Exploring social workers’ experiences of working with bushfire affected families
Following the devastating Victorian bushfires in February 2009, social workers engaged with people affected by this event in a variety of roles, including Bushfire Case Manager, Counsellor and Community Development Worker. This research explored the experiences of social workers who worked with bushfire affected families in order to understand their role and the context in which they practised. It described the personal impact of disaster recovery work. Secondly, by drawing on the knowledge and experiences of these social workers, this investigation identified skills and personal qualities that can be used to inform the preparation and support of social workers responding in future disaster events or emergency recovery situations.

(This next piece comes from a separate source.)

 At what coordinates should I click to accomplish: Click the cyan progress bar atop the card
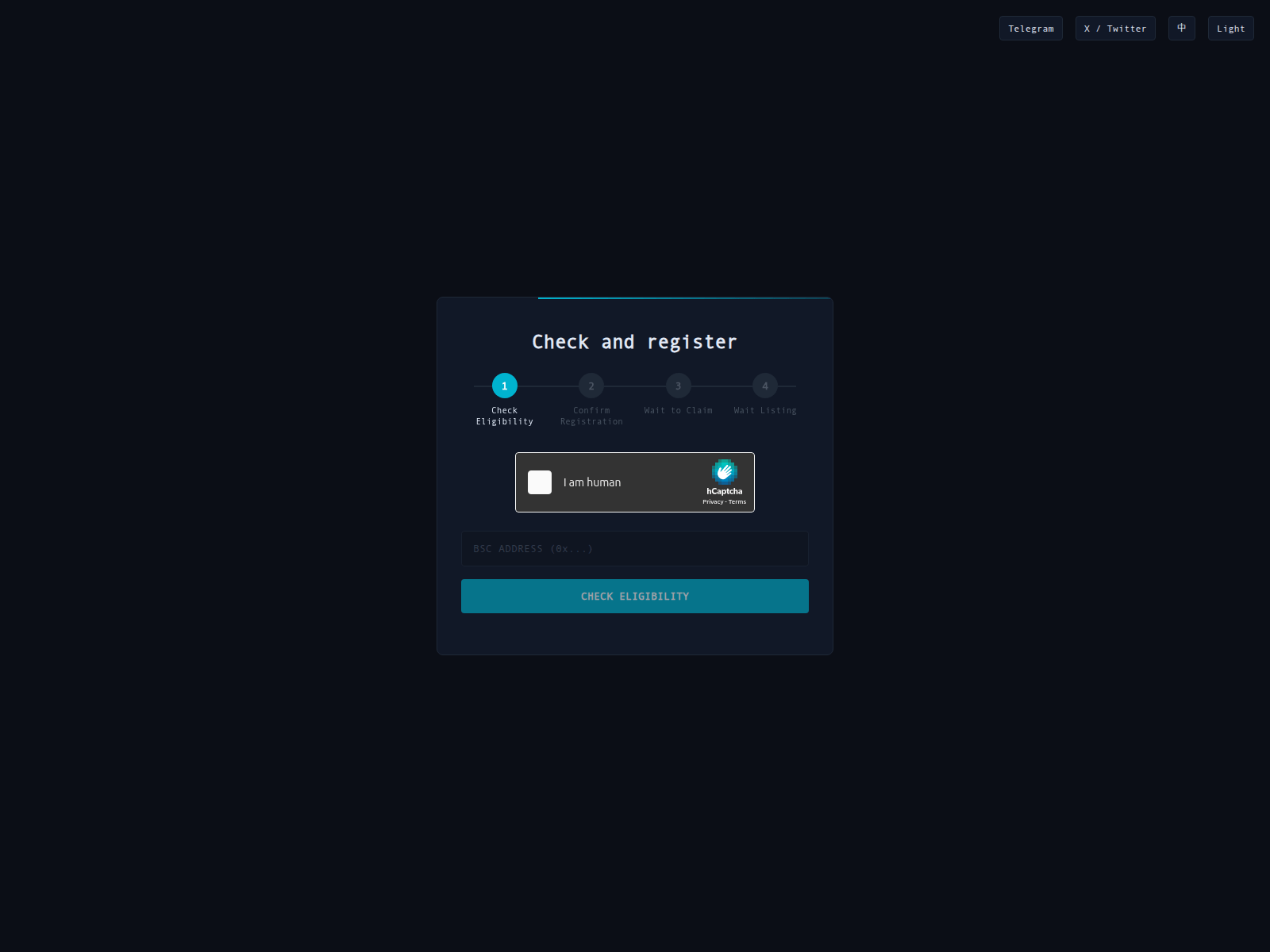[683, 299]
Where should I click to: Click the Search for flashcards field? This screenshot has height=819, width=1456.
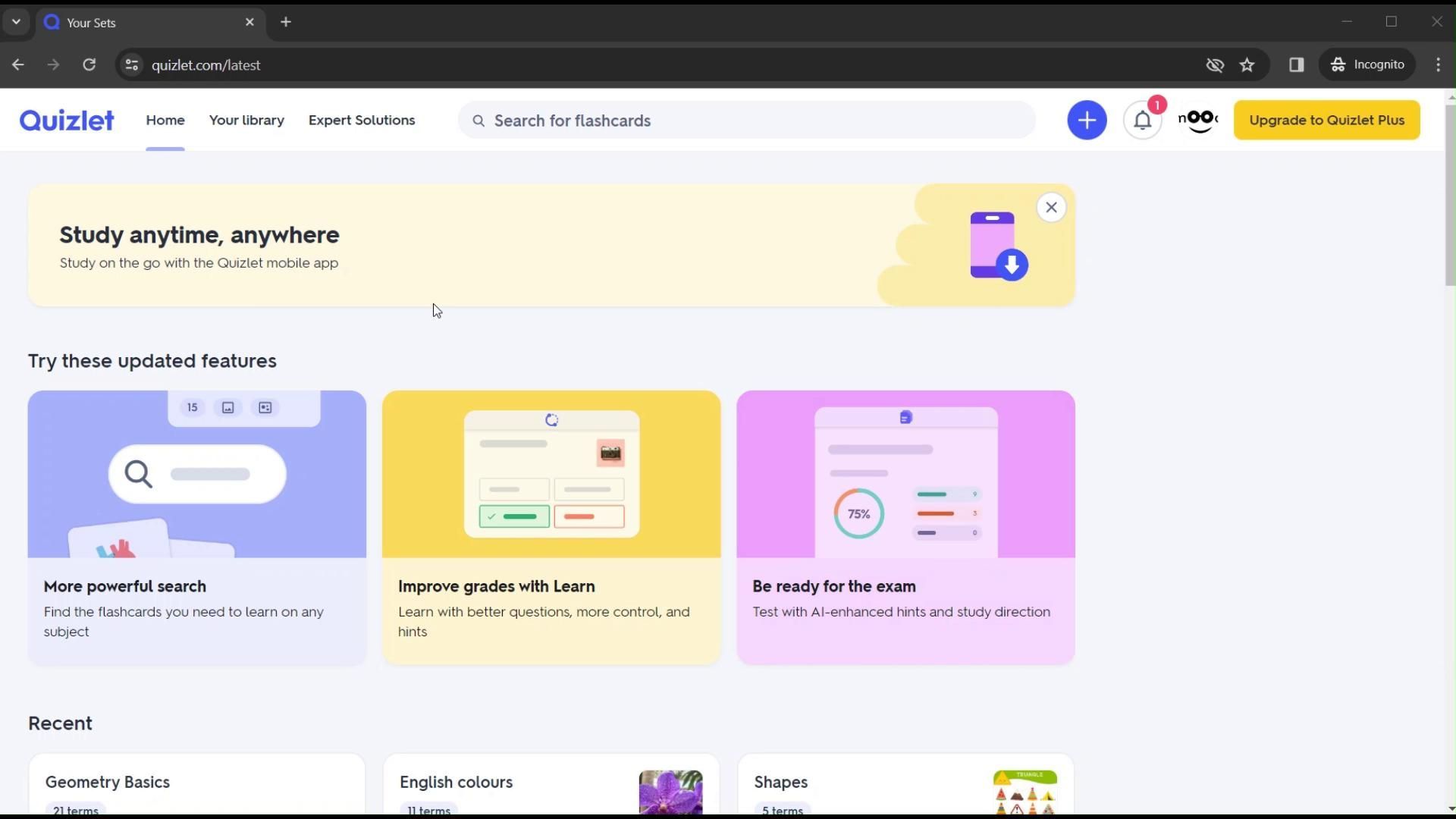click(747, 121)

The research design featured a mixed methodology including an anonymous on-line survey completed by 22 participants and interviews with six social workers. Narrative data analysis was performed to identify themes. A key finding of the study was that, while social workers frequently work in contexts of uncertainty, the demands placed on practice were exacerbated by the lack of familiarity with geography, social networks and resources, as well as by higher levels of uncertainty and lack of clarity and detail relating to the event itself.
This grant was my first research funding. It meant I could pay someone to transcribe the qualitative interviews but the real value was that someone believed in me enough to support this project. The research was published in Australian Social Work (Hickson & Lehmann, 2014) and findings were presented at Rural Social Work, Australian and New Zealand Disaster and Emergency Management, and National Allied Health conferences.